(Image Courtesy of XKCD)
I messaged my programming buddy the other night about creating a server side API for the chat module I’m currently developing for our game. He replies back that he is fairly drunk and that he may or may not make any sense if we get into it. A heated discussion follows while we discuss how the implementation details of the API. Eventually we decided that there was a bit too much alcohol involved and we will pick this back up tomorrow.
It got me thinking back to various jokes about drunk programming , and how the right level of drunk makes for some very productive coding. I decided it was worth putting it to the test on a Saturday night. I grabbed a glass, poured a few shots of vodka into it and filled the rest with OJ, sat down and started work on the chat module.
It was a pretty mundane process since all I was doing was your typical refactoring work. I found myself on youtube more than in visual studio. As the vodka started to take effect, I began to spend less time watching videos and more time in Visual Studio. This continued till I completed my task, as I looked back at my work I couldn’t help but think of myself as a wizard as I evaluated my meticulously commented and structured design.

* _Short task 1_:
Copy the records in Block 1 line for line, leaving out the pictures.

* _Working data_:
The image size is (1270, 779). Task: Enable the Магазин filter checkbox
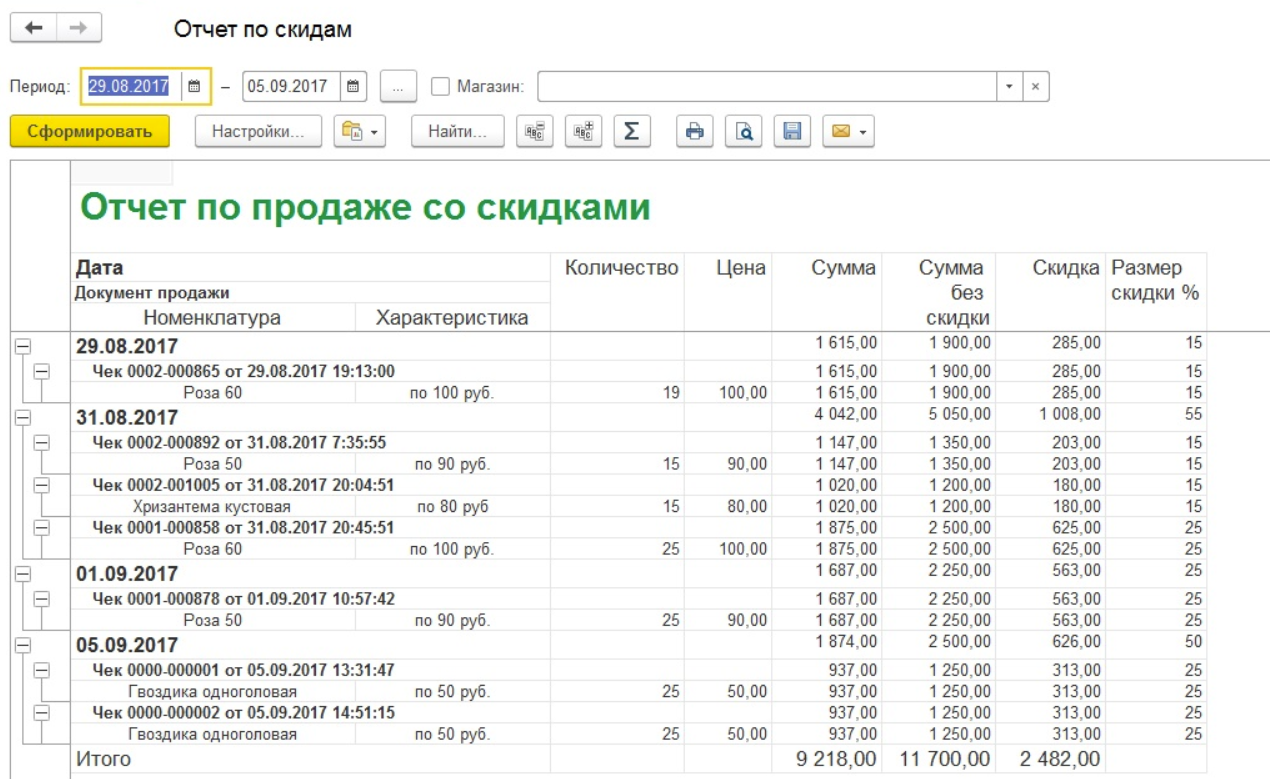pyautogui.click(x=440, y=87)
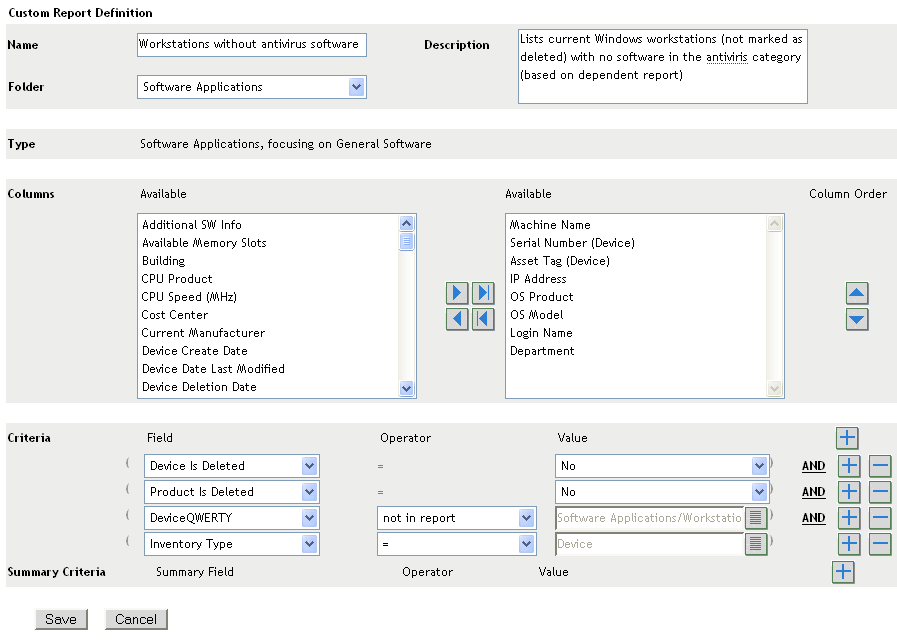Move selected column to the right list
The height and width of the screenshot is (644, 897).
[x=457, y=293]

* _Short task 2_:
In the drunk-programming post, what did the writer fill the rest of the glass with after pouring in the vodka?

* _Worked solution 1_:
The image size is (1270, 779). Task: Enable the Магазин filter checkbox
pyautogui.click(x=440, y=87)
Move selected column to the right list
The height and width of the screenshot is (644, 897).
[x=457, y=293]

* _Worked solution 2_:
OJ.